Africa set to become top gas market, says experts
In a recent event-related report, there appears to be uncertainty around whether South Africa’s gas market, and the regional gas boom, will replace mining as the region’s new money-spinner.
Leading energy and gas experts, including Karen Breytenbach from the Department of Energy’s IPP Office, Dr Garth Strachan from the South African Department of Trade & Industry and Head of the Gas Industrialisation Unit, and John Smelcer, Oil & Gas Partner at Webber Wentzel, are expected to address the industry next week in Johannesburg.
The experts will be examining what the future holds for South Africa’s gas industry and what economic growth prospects this sector can provide to business, the press statement said.
Africa set to become top gas market
According to the news release, Africa is set to become a leading gas market and has the potential to become a significant market for the development of liquefied natural gas (LNG) with many African countries exploring the natural gas potential.
According to a report by PwC: “Africa is the last true oil and gas frontier with more than 4,200 oil and gas blocks identified.
“The continent has proven natural gas reserves of 513 trillion cubic feet (Tcf) with 91% of the annual natural gas production of 7.1Tcf coming from Nigeria, Libya, Algeria and Egypt.”
The report added: “Almost half of Africa’s gas blocks are open, subject to force majeure or in the application phase.
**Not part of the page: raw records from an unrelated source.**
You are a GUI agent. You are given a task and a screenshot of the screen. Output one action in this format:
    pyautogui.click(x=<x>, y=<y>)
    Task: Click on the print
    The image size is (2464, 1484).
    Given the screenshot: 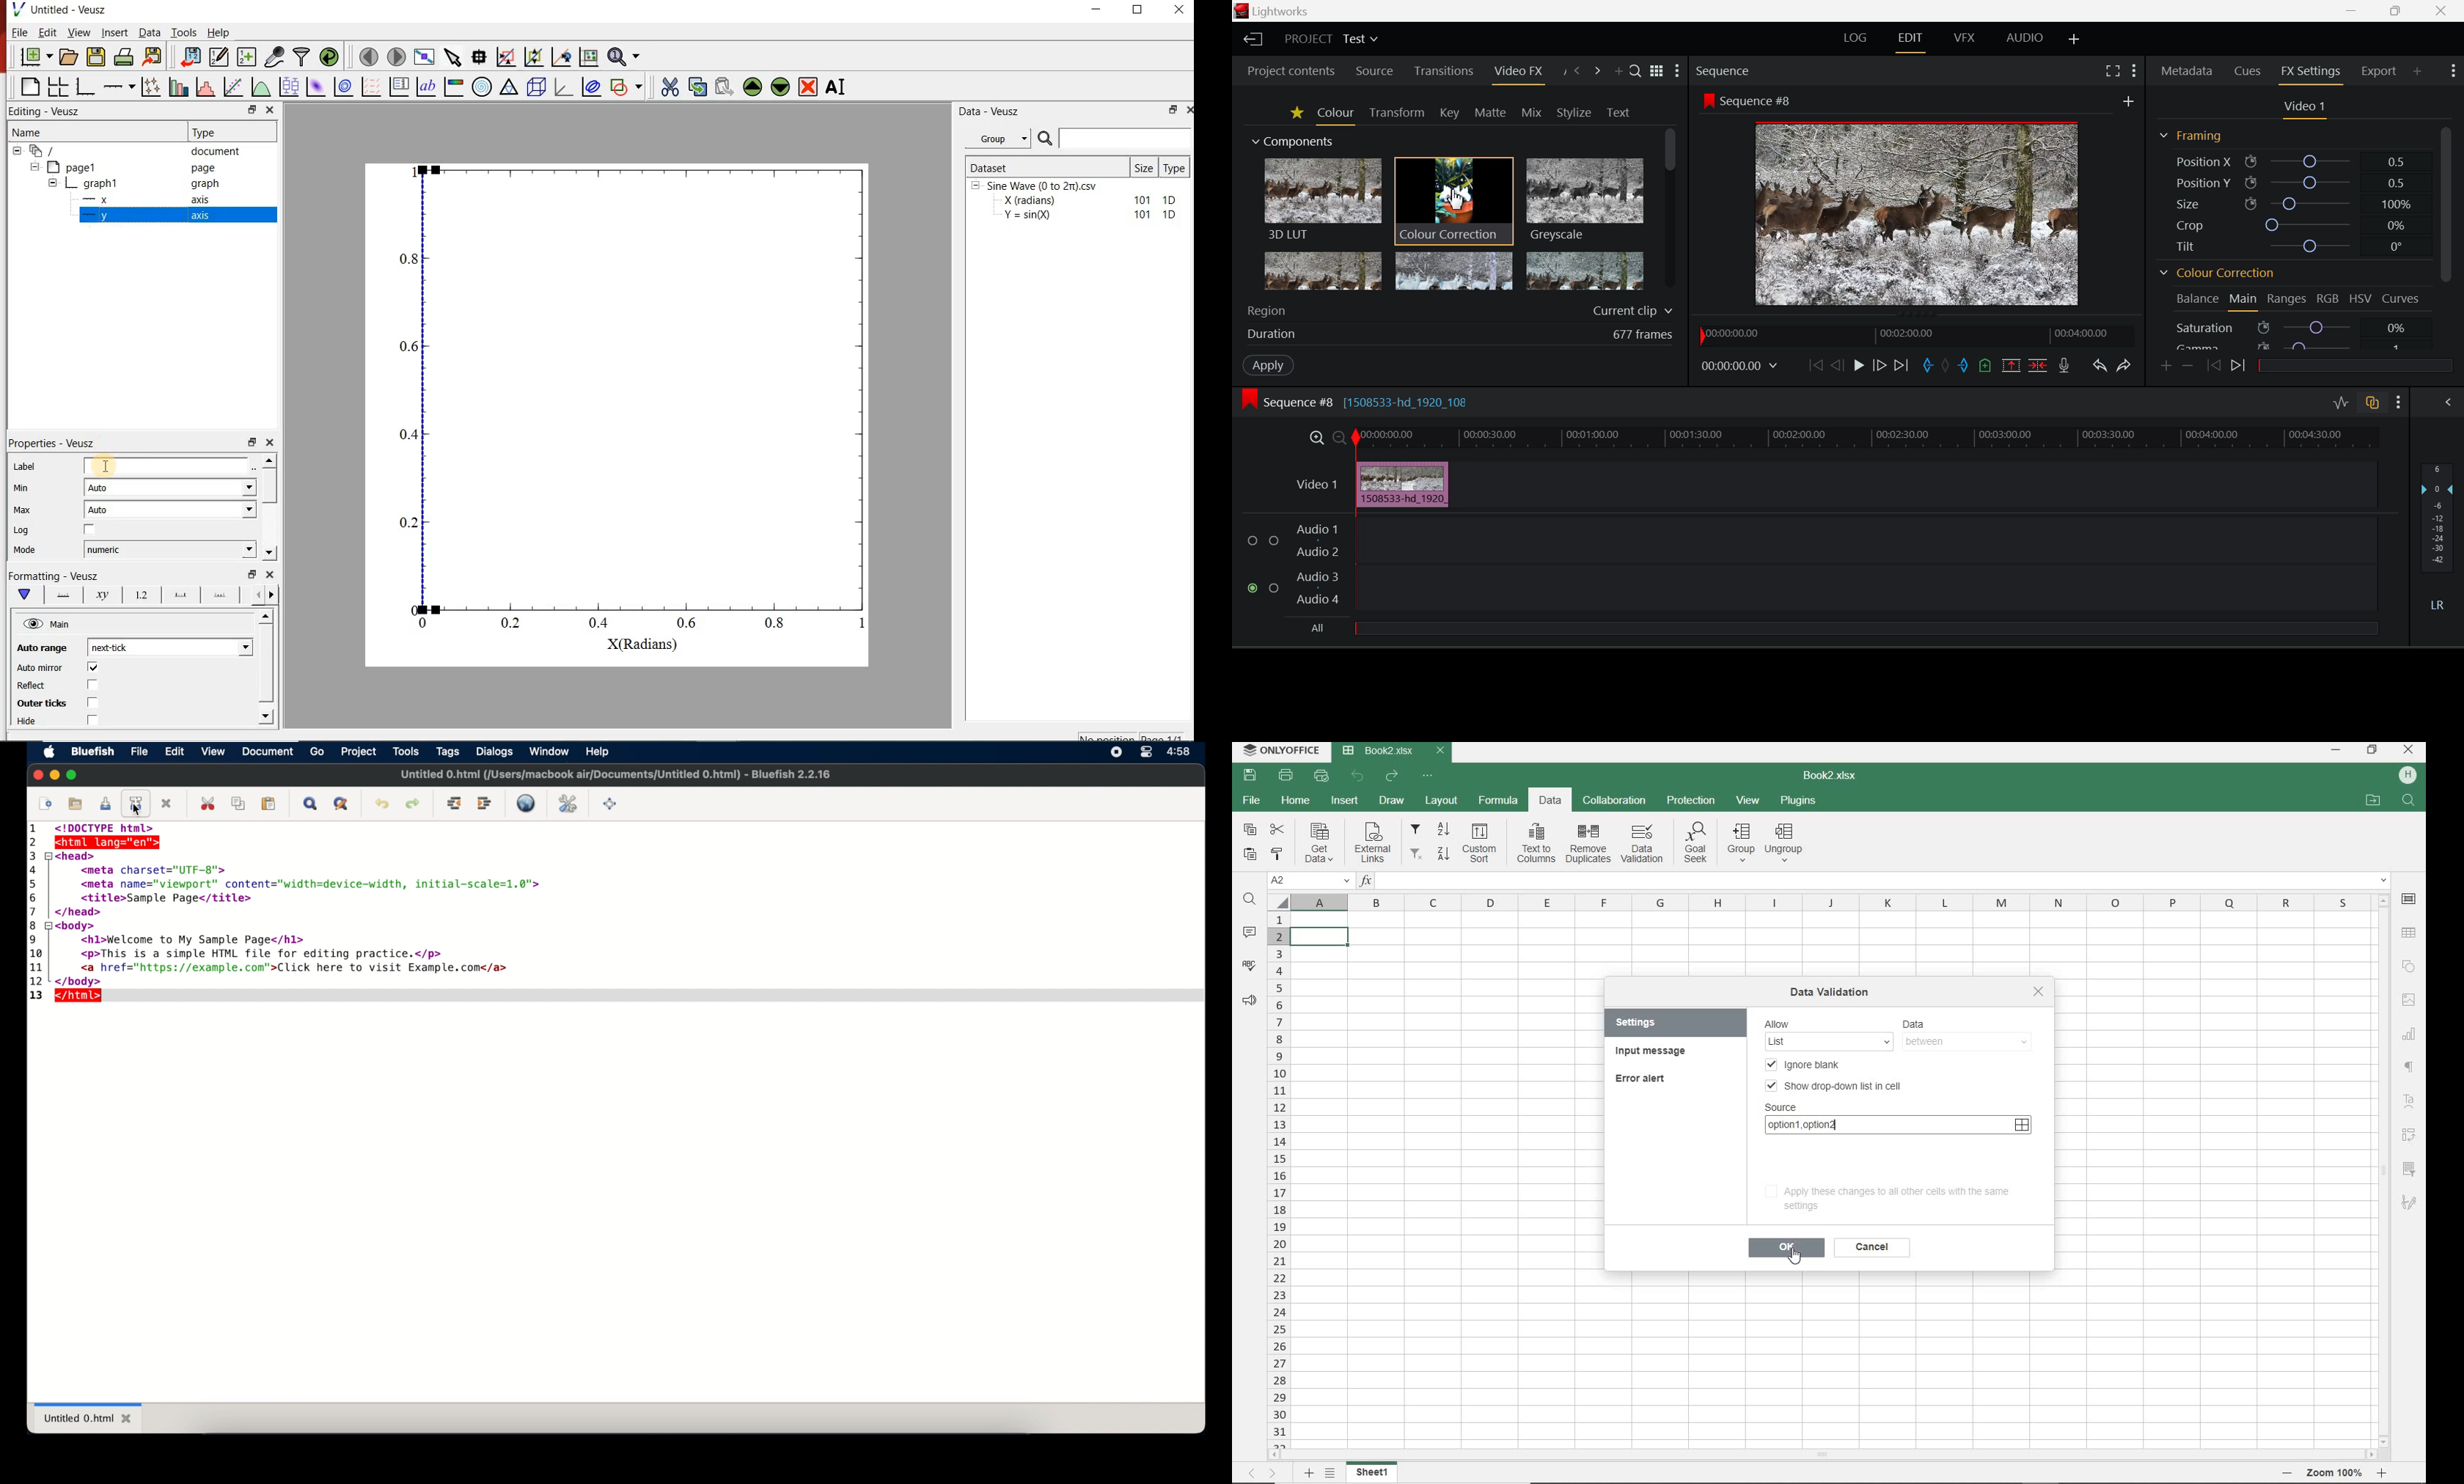 What is the action you would take?
    pyautogui.click(x=125, y=58)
More than 80% of the 1,300 blocks in North Africa are licensed, while in sub-Saharan Africa it is estimated that only about 30% of 2,900 blocks are licensed.
“In the sub-Saharan regions it is evident that many new opportunities still exist, especially for exploration and production (E&P) companies that are willing to take risks.”
According to Smelcer: “We are on the cusp of a new industry – but significant challenges remain to lift-off.
“Strategic engagement by all key stakeholders will be required to get over the last hurdles.”
The potential is evident, but today’s leading oil and gas executives in Africa will need to stay on top of emerging challenges and opportunities to remain competitive in the nascent industry.